I felt that inside of me was a blackness that I understood to be bad or evil. This blackness took up a position in my body just below my heart and was oval in shape and ended around my navel. I could literally feel this blackness when I inhaled. There was pain attached to it when I focussed on it and so I did my best not to think about it. I knew it was still there after attending years of therapy and I believed that no one was able to reach it or help me rid myself of it. I didn’t know how it got there and so I didn’t know how to get rid of it, all I knew was that whenever I focussed and took a deep breath I could feel it and so I still believed I was bad or evil and no one could help me.
Awareness and Understanding
My understanding of it now is that my early experience of sexual abuse hurt me so deeply and there was no nurturing to interrupt all of the negative feelings accompanying the abuse. I developed a powerfully negative self-image. Although I was exposed to a plethora of emotions, I had no understanding of them which caused confusion.
The premature introduction of unwanted painful intercourse left me with huge feelings of shame and guilt in relation to my physical body and its natural functions. When the abuse began, I didn’t understand what was happening. I hadn’t yet the language or maturity to articulate what and how I was feeling, so I held all my pain in my body. I don’t know how or why but I could feel it around my diaphragm which I managed with my breath.
Over time the negative self-talk and self-hatred grew until I actually believed I could feel the exact shape and location of my badness. What started as poor self-image and negative self-talk over time grew into this blackness, I believed represented my badness.
I now understand these thoughts began with being sexually abused. Over time the pain and suffering was added to on a daily basis through an accumulation of millions of tiny perceived hurts, an angry word with someone, a slagging from a family member, feeling embarrassed, to name but a few…….. Years of daily additions to my blackness resulted in a deeply held belief in my lack of worth.
Finding My Truth
Now I know that my true self never went anywhere, I just buried it under so much negativity. I think I always knew deep down I was good and after many years in therapy, reading books, watching programmes and writing our books I cannot even remember the day, but I do remember talking about my badness to my sister and taking a deep breath to check in with the familiar black feeling I usually located when I focused but this day I could no longer feel it.
It would seem that unknowingly, I was in fact for years, chipping away at my negativity. Slowly re-learning that I am a good person and I do have worth. I now realise that every effort to improve yourself pays off eventually even if you don’t feel it.
Knowledge is Power
The good news is there is endless research on the impacts of abuse which we have written extensively about in our book ‘Why Go Back? 7 Steps to Healing from Childhood Sexual Abuse’ and the natural response to trauma. This information will go a long way to reassuring you that you are not alone. The research shows that no matter how you responded to the abuse, it was and is, a perfectly normal human response to being subjected to abuse.

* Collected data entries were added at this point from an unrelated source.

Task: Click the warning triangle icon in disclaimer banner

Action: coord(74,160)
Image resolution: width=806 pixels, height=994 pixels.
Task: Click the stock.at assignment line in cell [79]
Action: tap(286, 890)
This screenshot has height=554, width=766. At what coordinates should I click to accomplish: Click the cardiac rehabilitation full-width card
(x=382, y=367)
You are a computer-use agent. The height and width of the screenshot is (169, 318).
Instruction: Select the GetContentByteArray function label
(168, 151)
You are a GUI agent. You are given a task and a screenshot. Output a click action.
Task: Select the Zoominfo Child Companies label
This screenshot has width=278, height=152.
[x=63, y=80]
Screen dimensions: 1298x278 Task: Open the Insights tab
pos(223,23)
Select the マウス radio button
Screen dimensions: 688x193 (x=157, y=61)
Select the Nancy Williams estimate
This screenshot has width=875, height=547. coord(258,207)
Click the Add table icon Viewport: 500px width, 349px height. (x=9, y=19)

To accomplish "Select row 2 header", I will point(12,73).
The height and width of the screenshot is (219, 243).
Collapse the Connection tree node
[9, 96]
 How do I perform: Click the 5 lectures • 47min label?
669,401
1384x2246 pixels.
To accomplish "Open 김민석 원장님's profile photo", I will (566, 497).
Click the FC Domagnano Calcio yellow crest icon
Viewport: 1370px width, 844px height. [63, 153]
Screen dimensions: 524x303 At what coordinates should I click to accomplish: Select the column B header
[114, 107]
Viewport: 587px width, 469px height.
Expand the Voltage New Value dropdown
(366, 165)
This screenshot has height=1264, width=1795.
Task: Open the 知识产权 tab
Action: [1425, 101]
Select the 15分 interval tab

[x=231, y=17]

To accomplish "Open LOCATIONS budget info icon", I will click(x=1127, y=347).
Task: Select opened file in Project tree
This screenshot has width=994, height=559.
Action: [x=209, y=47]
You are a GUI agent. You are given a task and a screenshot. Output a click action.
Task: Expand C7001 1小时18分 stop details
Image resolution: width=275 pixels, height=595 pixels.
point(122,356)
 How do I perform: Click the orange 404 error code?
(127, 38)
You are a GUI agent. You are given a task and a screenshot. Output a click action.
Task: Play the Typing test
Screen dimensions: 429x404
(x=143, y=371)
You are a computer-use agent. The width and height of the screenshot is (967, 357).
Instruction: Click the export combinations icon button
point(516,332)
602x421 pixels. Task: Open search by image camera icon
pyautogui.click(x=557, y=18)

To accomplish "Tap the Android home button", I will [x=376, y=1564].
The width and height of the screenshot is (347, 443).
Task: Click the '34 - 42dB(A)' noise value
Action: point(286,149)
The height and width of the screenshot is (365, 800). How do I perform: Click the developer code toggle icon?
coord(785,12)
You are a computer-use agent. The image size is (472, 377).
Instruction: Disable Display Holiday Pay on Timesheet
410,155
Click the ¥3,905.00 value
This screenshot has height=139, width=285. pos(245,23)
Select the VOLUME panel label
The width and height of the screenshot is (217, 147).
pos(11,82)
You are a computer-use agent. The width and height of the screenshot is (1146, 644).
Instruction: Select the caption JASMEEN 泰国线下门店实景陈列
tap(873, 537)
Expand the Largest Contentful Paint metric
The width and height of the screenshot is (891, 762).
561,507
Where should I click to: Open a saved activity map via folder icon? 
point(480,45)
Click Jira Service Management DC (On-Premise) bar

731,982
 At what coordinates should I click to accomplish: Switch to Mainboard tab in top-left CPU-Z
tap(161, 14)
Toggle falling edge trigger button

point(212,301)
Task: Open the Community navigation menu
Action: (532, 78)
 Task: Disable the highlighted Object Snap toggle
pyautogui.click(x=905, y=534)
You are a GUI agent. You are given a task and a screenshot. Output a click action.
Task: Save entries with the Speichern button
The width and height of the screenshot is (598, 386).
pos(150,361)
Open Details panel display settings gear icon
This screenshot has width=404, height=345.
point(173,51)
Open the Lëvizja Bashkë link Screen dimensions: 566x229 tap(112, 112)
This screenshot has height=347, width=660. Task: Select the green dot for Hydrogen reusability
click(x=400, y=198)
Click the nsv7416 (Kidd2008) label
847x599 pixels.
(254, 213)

It would seem that as humans we are hardwired to make life difficult for ourselves. Your abuser starts by damaging you, but your own human nature can mean that you do far more damage to yourself long after the abuse is over than your abuser could ever do. This by no means makes abusers any less guilty for the pain and suffering they have caused, but it is interesting to note that one of our biggest obstacle to healing can be our lack of ability to forgive ourselves.
The information we came across when writing Why Go back? would certainly have saved us years of needless suffering and our hope is that this book does the same for other victims.